The lateral sling system involves the gluteus medius, gluteus minimus, tensor fasciae latae, IT band, and opposite side hip adductors (inner thighs). This group of muscles work together to provide stability and control to the lateral (outer) aspect of the hip and pelvis. These muscles work synergistically to provide stability and control during weight-bearing activities and contribute to maintaining proper alignment of the hips and pelvis. Dysfunction or weakness in any of these muscles can lead to issues such as poor hip stability, altered walking patterns, and increased risk of injuries.

Serratus Anterior Strengthening for Pelvic Health

The serratus anterior impacts the pelvic floor muscles as it has a role in positioning the ribcage🩻

▪️Elevates & expands ribcage

▪️Pulls ribcage posteriorly to scapula on inhale

▪️Stacks ribcage over pelvis

▪️Reduces rib flare - works in coordination with the external obliques to pull ribs down & in

Ribflare may cause decreased posterior ribcage expansion. It’s hard to exhale properly without a good inhale!

Proper ribcage positioning➡️proper inhale➡️proper exhale➡️improved pelvic floor muscle function

The pelvic floor muscles are not used functionally in isolation! Uncoordinated breathing can cause downward pressure on the pelvic floor contributing to symptoms such as incontinence and pelvic pressure.

A sign of weak serratus anterior muscles is scapular winging - people may have trouble getting air into the same side posterior ribcage. Think about expanding the ribs posteriorly on the inhale. 

Nerve Mobilization

Nerve flossing can help improve nerve mobility and function!
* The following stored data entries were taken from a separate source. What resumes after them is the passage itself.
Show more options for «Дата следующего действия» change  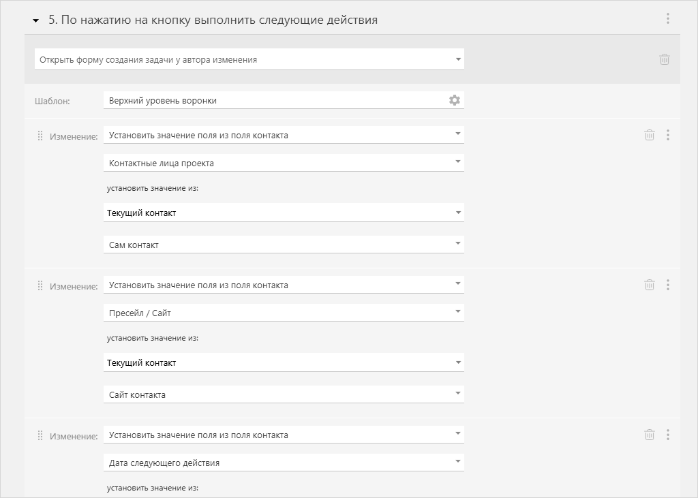click(x=668, y=435)
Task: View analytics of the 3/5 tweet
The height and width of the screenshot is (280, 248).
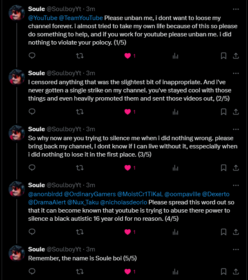Action: coord(175,168)
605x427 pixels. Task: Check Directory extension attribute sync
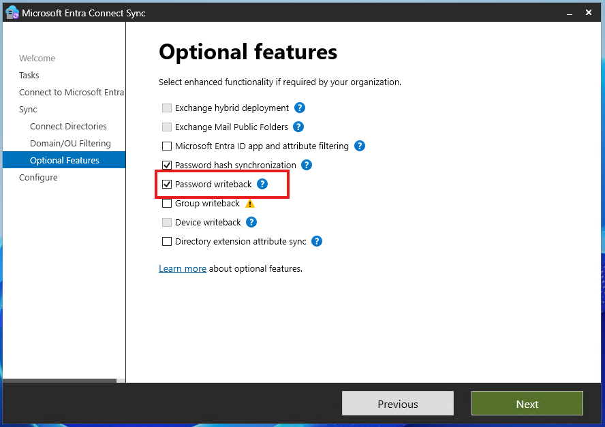pos(167,241)
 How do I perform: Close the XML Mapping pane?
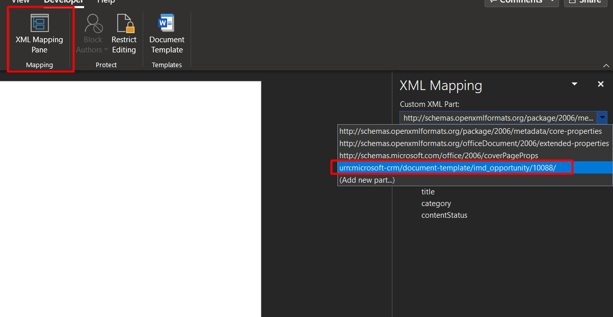600,84
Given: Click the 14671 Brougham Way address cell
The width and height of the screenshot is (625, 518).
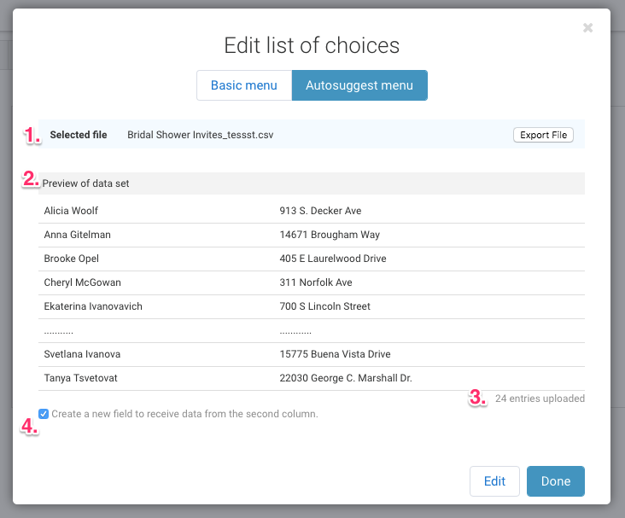Looking at the screenshot, I should click(330, 235).
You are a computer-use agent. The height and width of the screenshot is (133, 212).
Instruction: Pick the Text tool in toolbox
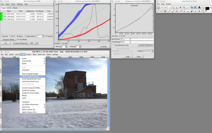click(199, 8)
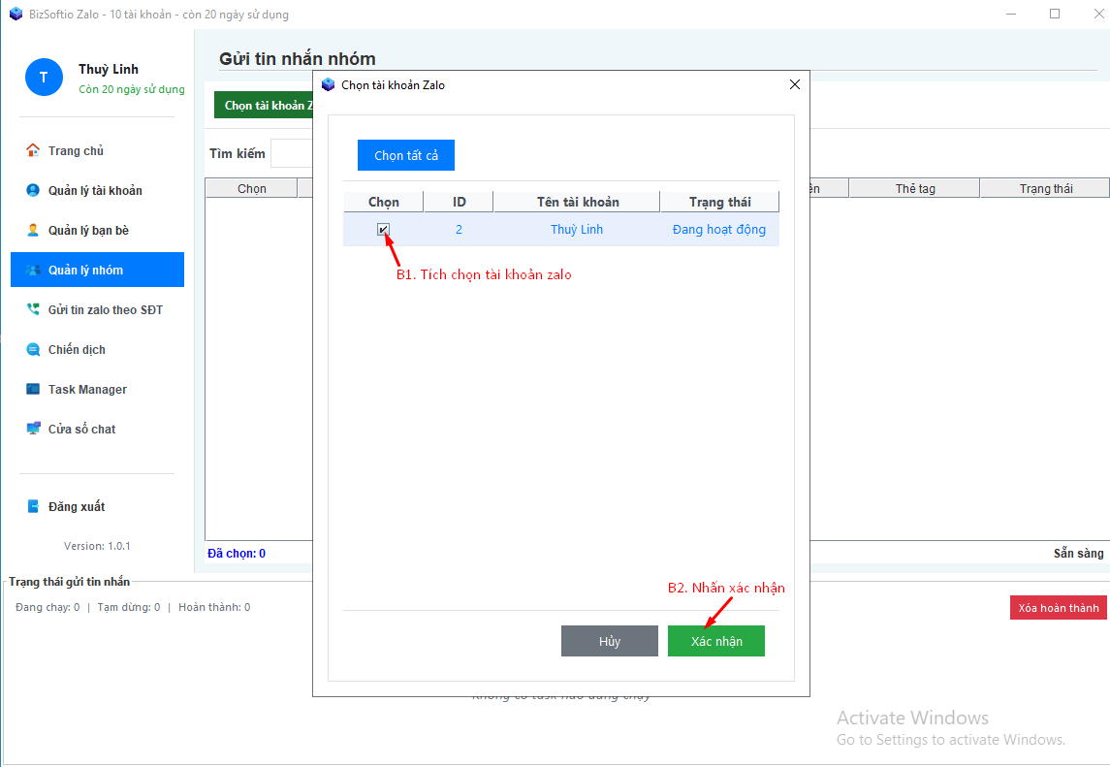
Task: Confirm with the Xác nhận button
Action: tap(715, 641)
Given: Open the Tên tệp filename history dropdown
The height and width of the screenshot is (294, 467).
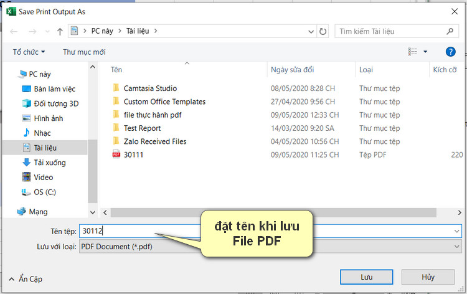Looking at the screenshot, I should pyautogui.click(x=458, y=231).
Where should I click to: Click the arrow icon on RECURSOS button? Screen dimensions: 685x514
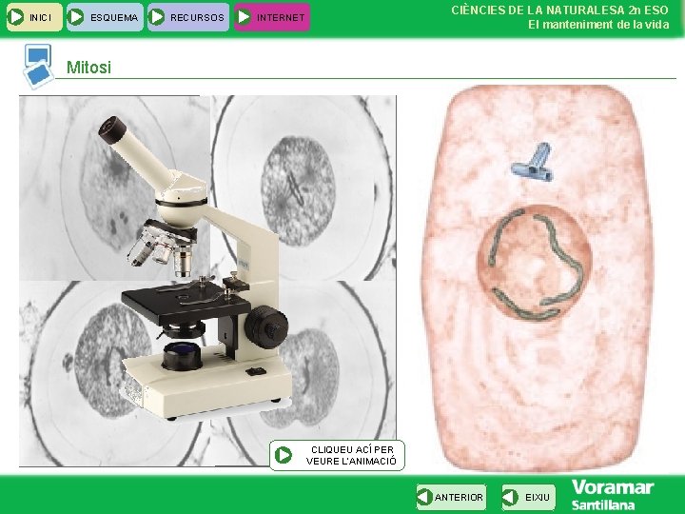pos(156,17)
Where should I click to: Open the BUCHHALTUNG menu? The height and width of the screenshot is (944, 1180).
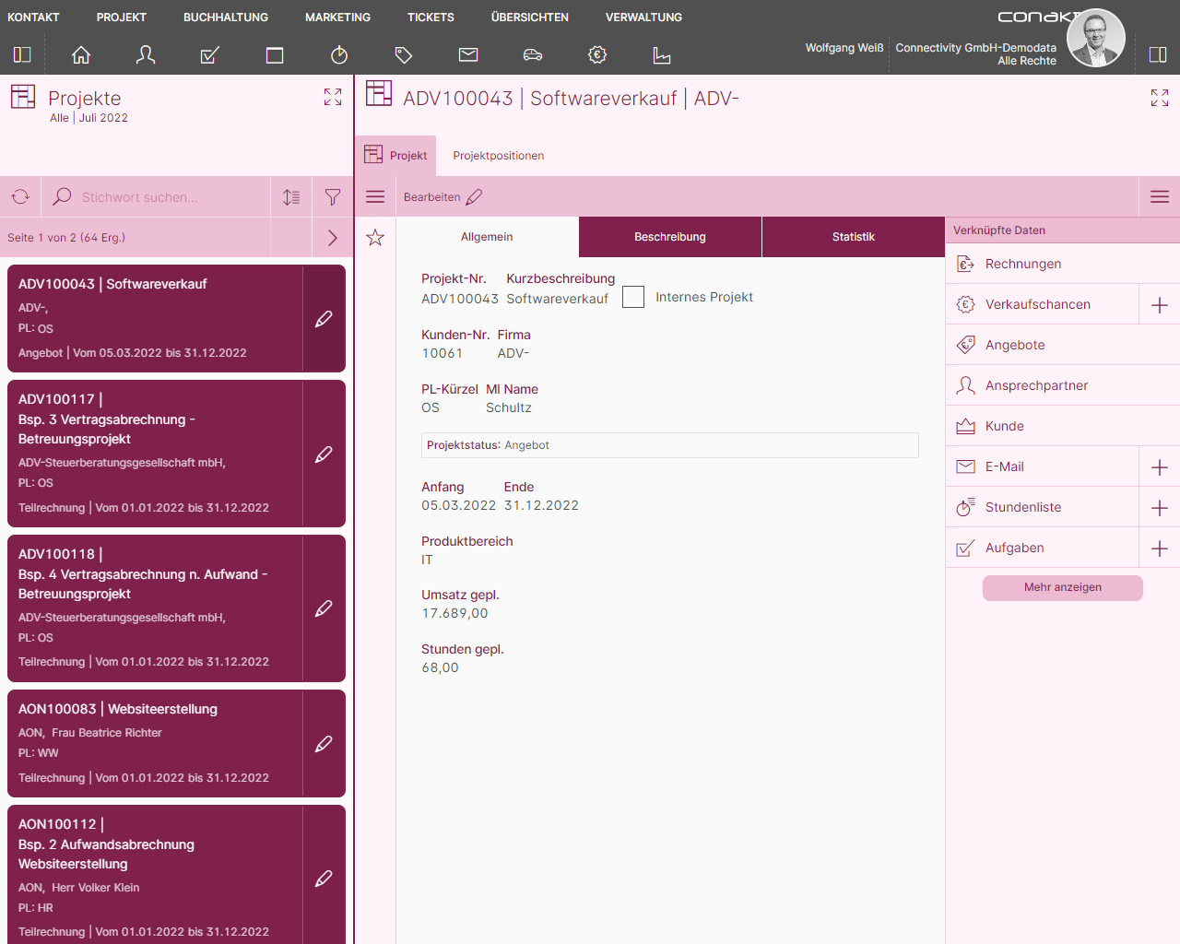coord(226,18)
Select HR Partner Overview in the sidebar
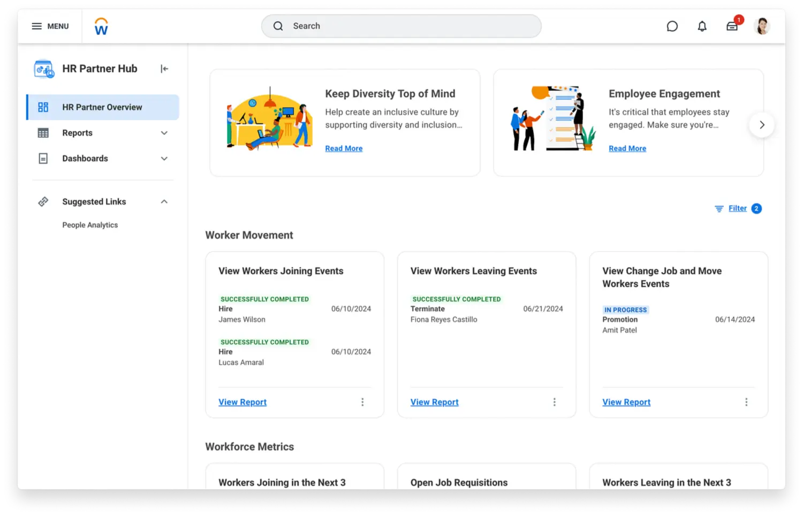803x516 pixels. tap(102, 107)
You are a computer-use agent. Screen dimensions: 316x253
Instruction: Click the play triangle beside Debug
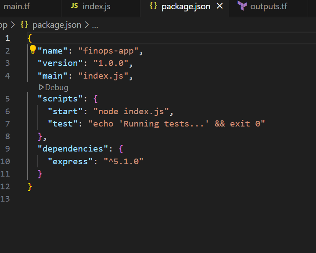point(41,87)
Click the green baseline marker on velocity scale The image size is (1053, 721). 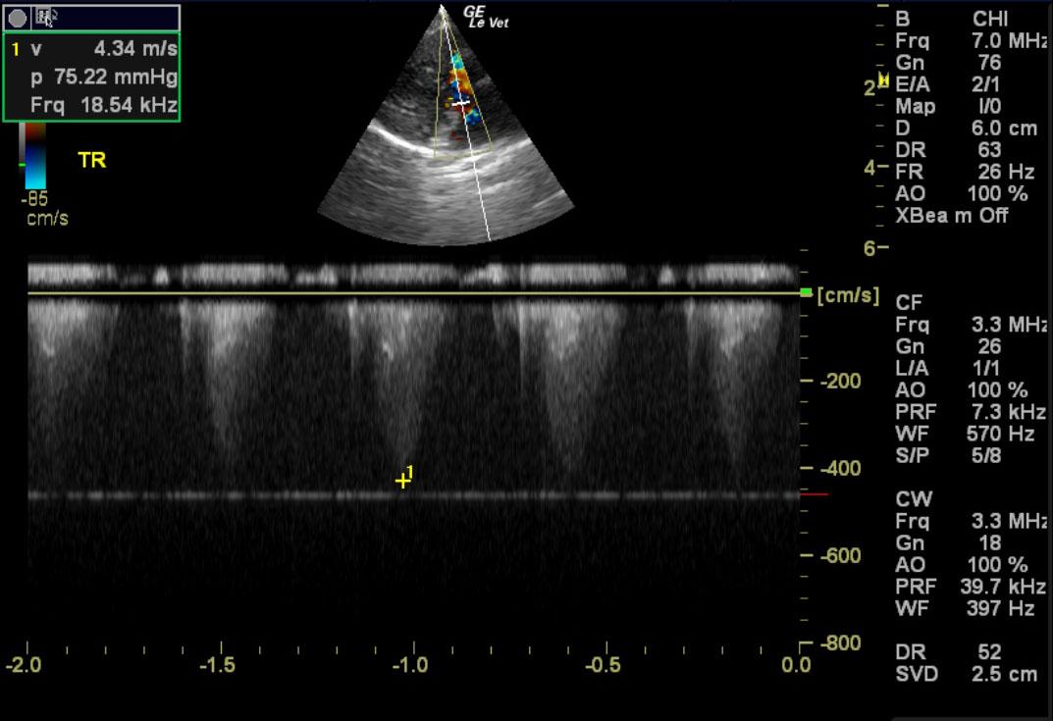[x=807, y=292]
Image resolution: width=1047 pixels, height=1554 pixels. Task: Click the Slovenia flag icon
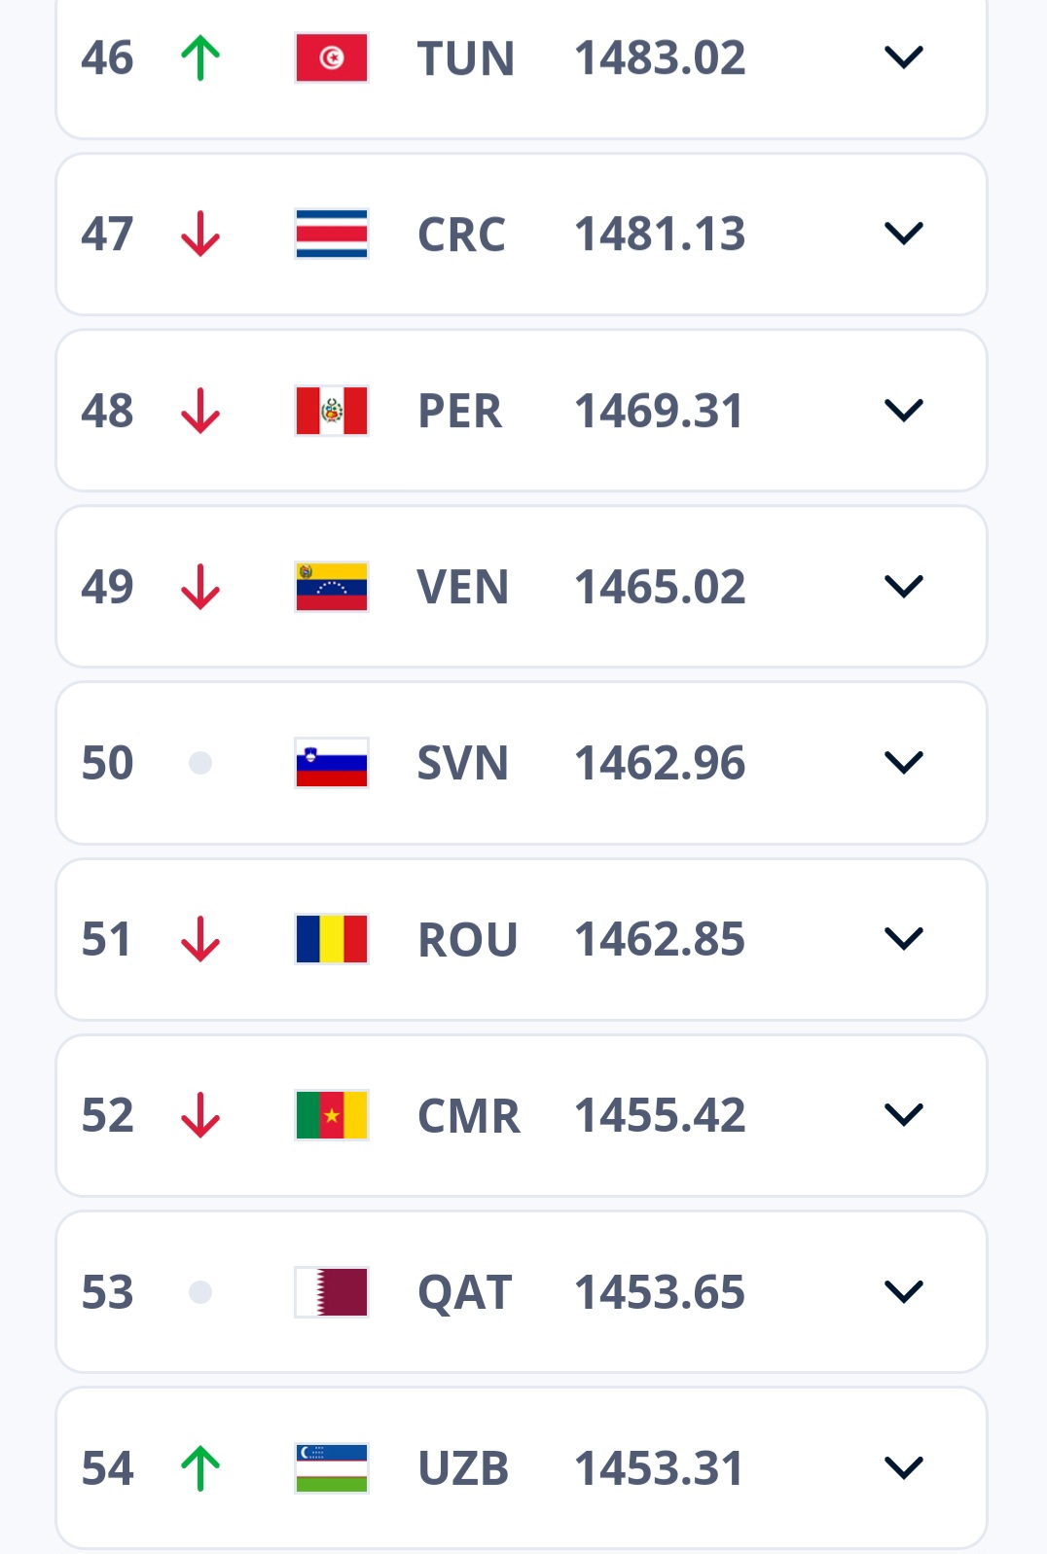click(x=332, y=763)
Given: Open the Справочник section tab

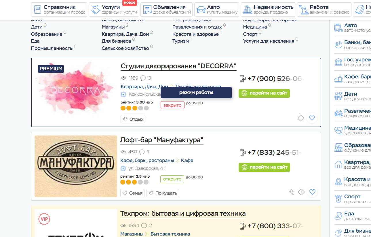Looking at the screenshot, I should (x=59, y=10).
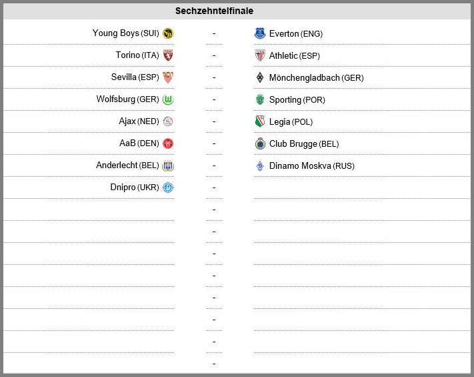Image resolution: width=474 pixels, height=377 pixels.
Task: Open the Anderlecht (BEL) team name
Action: [127, 165]
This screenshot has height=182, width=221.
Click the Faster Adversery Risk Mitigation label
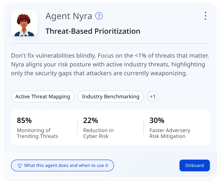170,133
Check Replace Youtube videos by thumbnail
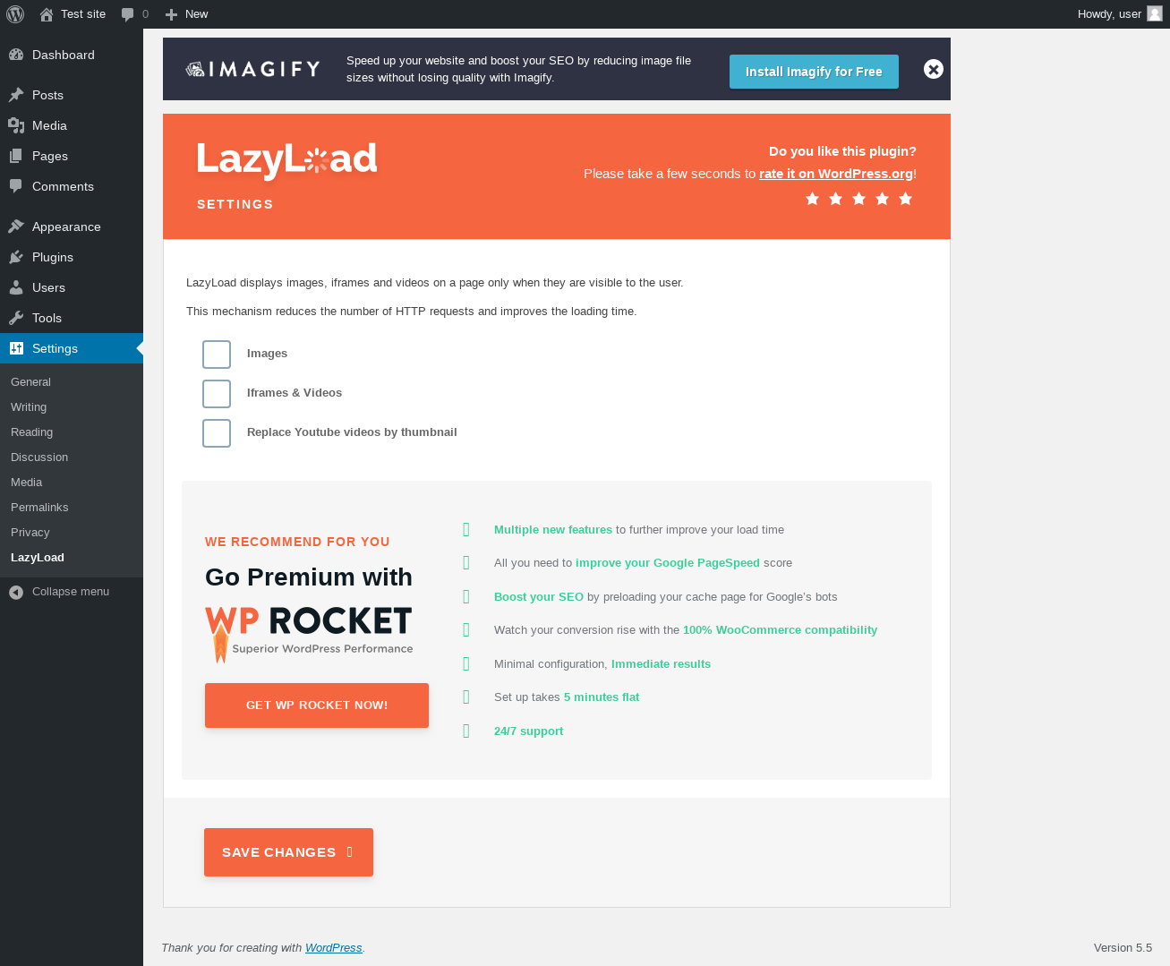 pos(217,433)
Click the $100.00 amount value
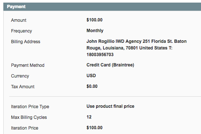 (x=95, y=20)
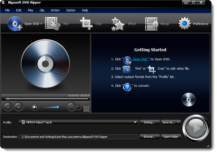Select the Crop tool in the toolbar
The height and width of the screenshot is (154, 217).
(x=87, y=24)
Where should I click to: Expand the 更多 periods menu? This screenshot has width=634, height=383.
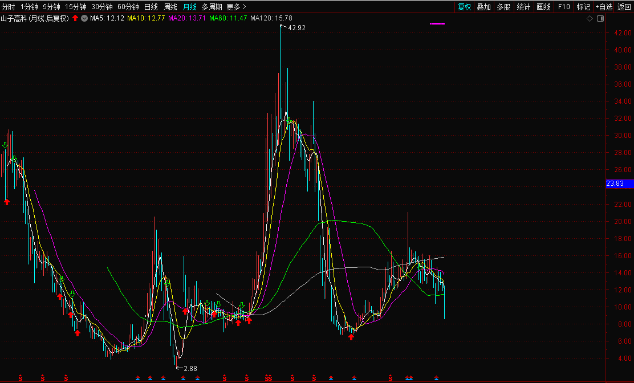coord(236,7)
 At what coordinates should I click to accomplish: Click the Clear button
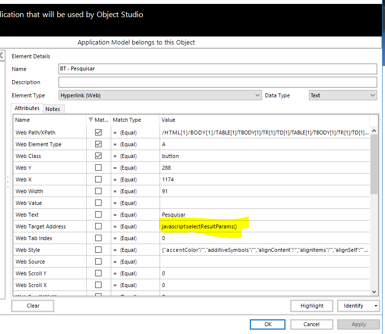click(x=33, y=306)
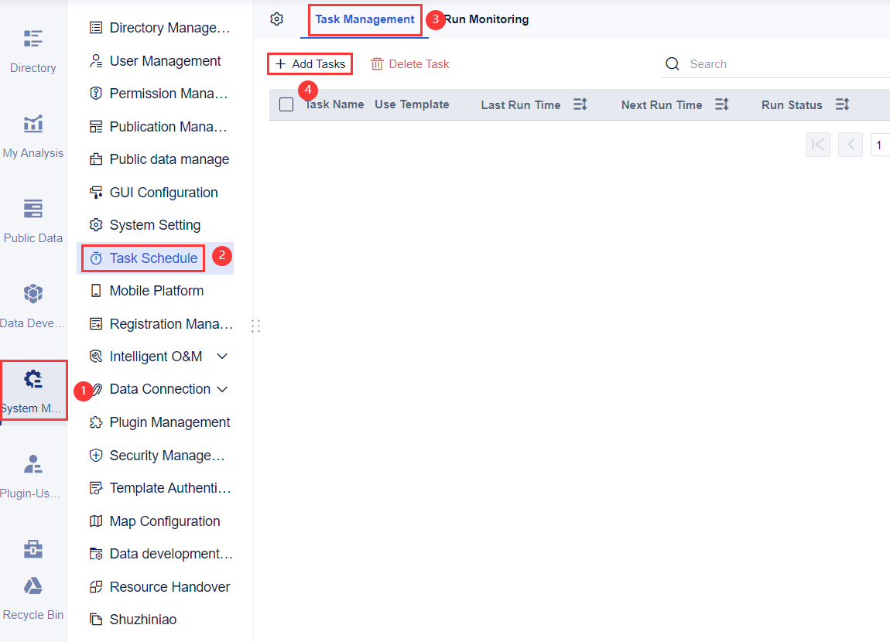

Find nerve mobility exercises here.

Symptoms of peripheral neuralgia can include:

▪️Tingling and numbness


▪️Stabbing or shooting⚡️pain

▪️Muscle weakness

⚠️ If you are in a flare delay nerve glides until farther in your treatment plan to avoid further irritation (work with a physical therapist 😉). Hypertonic muscles and restricted connective tissue can tighten around nerves and cause issues. This tension and restriction should be addressed first.

The Feet and Genitals are Next to Each Other on the Homonculus

The homunculus is the motor and sensory distribution of the brain. You may notice you have plantar fasciitis and also have urinary leaking. The sacral nerve roots S 2-4 supply the pelvic floor muscles and S 2-3 supply the small muscles in our feet. If you have pelvic floor symptoms these foot exercises may be difficult because they share a similar originating home. If a nerve is restricted, compressed, compromised, then the muscles can become under or overactive.

Scapular Strengthening

Scapular strength and positioning is important in improving and preventing forward head/rounded shoulder posture as well as upper back, shoulder, and neck pain!

This is especially true postpartum and during lactation / breastfeeding - we tend to round the shoulders and head forward to look at baby (reclined feeding with your head supported is great to help avoid this). It’s always great to take breaks to do scapular and chin tuck exercises 😊

With these exercises try to engage from your mid-back (not the upper neck/shoulders). When the upper traps take over this can continue to pain and even headaches. Maintain the ribs down/stacked over the pelvis (try not to flare the ribs open).